A young EJI staffer helped me find the hanging column with the names of the two victims whose stories I know best: Thomas Shipp and Abram Smith. These teenagers were killed in 1930 in Marion, Indiana, not far from the town where I was later born and raised. I did not learn of this lynching, attended by an estimated ten to fifteen thousand spectators, until I met Dr. James Cameron, founder of America’s Black Holocaust Museum in Milwaukee.
I first visited ABHM in 1998. My visit began with a film about that lynching and a personal recounting of the experience by Dr. Cameron. With the noose already tightening around his neck, he was miraculously saved. The horror of this 16-year-old kid being beaten nearly to death by people he knew and worked for, of witnessing the torturous deaths of his friends, of the celebratory faces of the spectators professionally photographed beneath those lifeless bodies, left me shaken and speechless.
Little did I imagine that a few years later I would be privileged to work closely with Dr. Cameron and his family on a film about his life, to help publish an expanded edition of his memoir, A Time of Terror: A Survivor’s Story, and to take part in a community effort to reestablish his museum. The more I learned about the life of this amazing scholar-activist, the more deeply I came to appreciate his visionary contributions to our community and country. The legacy he left us profoundly transformed my life, and that of countless others.

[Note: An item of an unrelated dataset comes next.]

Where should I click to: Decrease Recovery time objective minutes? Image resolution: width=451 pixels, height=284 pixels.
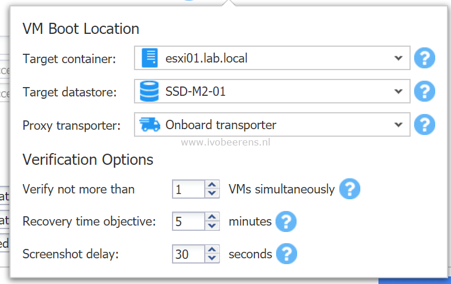click(x=212, y=226)
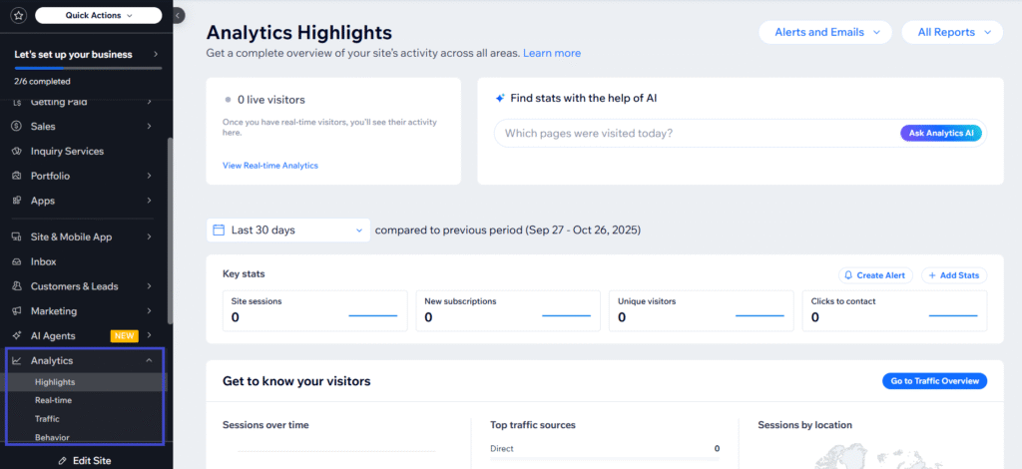Collapse the Analytics menu section
Viewport: 1022px width, 469px height.
tap(149, 361)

In his speech at the opening ceremony for the Memorial and Museum, civil rights pioneer and Congressman John Lewis recognized Dr. Cameron as the only known survivor of a lynching. But he was much more than a survivor. Dr. Cameron worked tirelessly for the remainder of his ninety-two years to help our country realize its founding ideals of liberty and justice for all. He wrote, taught, organized NAACP chapters, spoke out, and mortgaged his home to build, with his own hands, the first memorial museum to the black holocaust in America. He did so that the light of history’s truth might set us free. He fervently believed in our country’s potential for racial repair and reconciliation.

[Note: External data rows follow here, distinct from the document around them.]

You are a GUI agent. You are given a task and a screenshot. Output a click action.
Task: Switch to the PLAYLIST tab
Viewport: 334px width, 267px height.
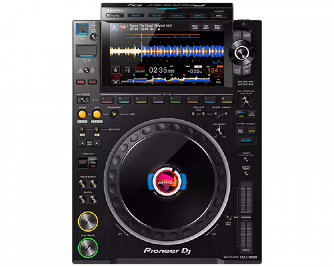[177, 16]
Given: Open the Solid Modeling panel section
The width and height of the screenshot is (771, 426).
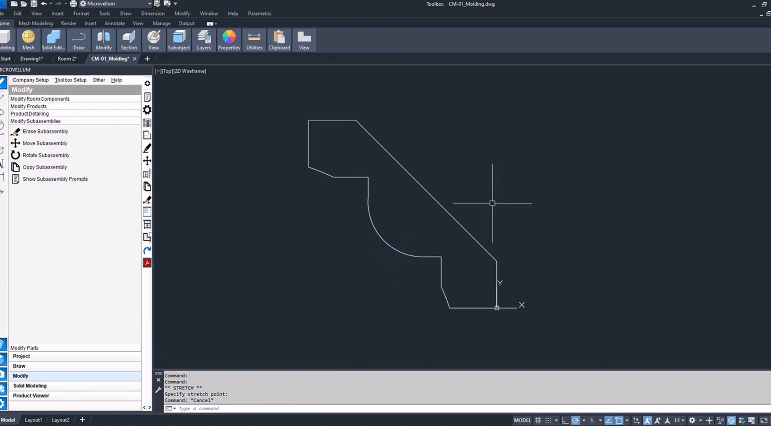Looking at the screenshot, I should point(30,386).
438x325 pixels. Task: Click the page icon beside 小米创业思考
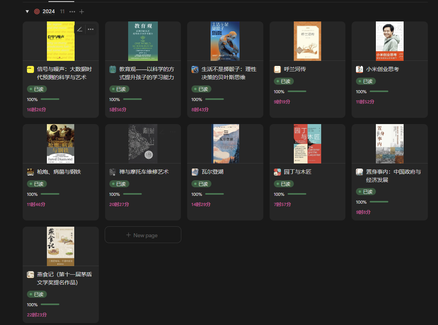359,69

While in the Memorial, I felt the need to do something special to recognize Dr. Cameron’s unseen presence there and honor his life’s work. I knew that each of the 800+ counties where a lynching had taken place would be represented by two identical monuments: one hanging inside, the other lying on the ground outside, waiting to be claimed and taken back to counties wishing to acknowledge that part of their histories. I hoped to be permitted to place small stones for Tommy and Abe on their coffin-like monument, the way we Jews leave such stones as remembrances when we visit the tombs of our loved ones. I carried an additional stone for each of them on Dr. Cameron’s behalf. He surely would have wanted to honor his friends here. Sadly, I was unable to locate their monument among the hundreds lying atop the grassy hill. There is as yet no map, such as cemeteries have to help mourners.
But while I mourn, I also rejoice. In my fifty-some years of doing racial justice work and education, I have never seen so many white people so concerned as in this past year. At his lectures on racial issues like Milwaukee’s hyper-segregation, my consulting partner, Reggie Jackson, regularly draws large crowds in small, virtually all-white Wisconsin towns and suburbs. Maybe we are finally ready to talk honestly and openly about this “family secret,” to attend to a festering wound so that our collective healing can begin.

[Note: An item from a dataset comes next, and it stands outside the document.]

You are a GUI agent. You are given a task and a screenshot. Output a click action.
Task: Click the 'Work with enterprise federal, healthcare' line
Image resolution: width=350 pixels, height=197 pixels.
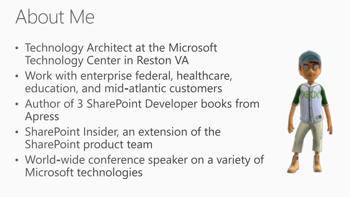point(129,76)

In Montgomery, where Dr. King’s ministry and the Civil Rights Movement began, I felt the stirrings of a new movement. I felt embraced and rocked in the bosom of a Beloved Community – of a people finally becoming whole.
“Lynching in America was not isolated hate crimes committed by rogue vigilantes. Lynchings were targeted racial violence perpetrated to uphold an unjust social order. Lynchings were terrorism.
This era left thousands dead; significantly marginalized black people politically, financially, and socially’ and inflicted deep trauma on the entire African American community. White people who witnessed, participated in, and socialized their children in a culture that tolerated gruesome lynchings also were psychologically damaged. State officials’ tolerance of lynching created enduring national and institutional woulds that have not yet healed. Lynchings occurred in the communities where African Americans today remain marginalized, disproportionately poor, overrepresented in prisons and jails, and underrepresented in decision-making roles in the criminal justice system.
At this memorial, we remember the thousands killed, the generations of black people terrorized, and the legacy of suffering and injustice that haunts us still. We also remember the countless victims whose deaths were not recorded in news archives and cannot be documented, who are recognized solely in the mournful memories of those who loved them. We believe that telling the truth about the age of racial terror and reflecting together on this period and its legacy can lead to a more thoughtful and informed commitment to justice today. We hope this memorial will inspire individuals, communities, and this nation to claim our difficult history and commit to a just and peaceful future.”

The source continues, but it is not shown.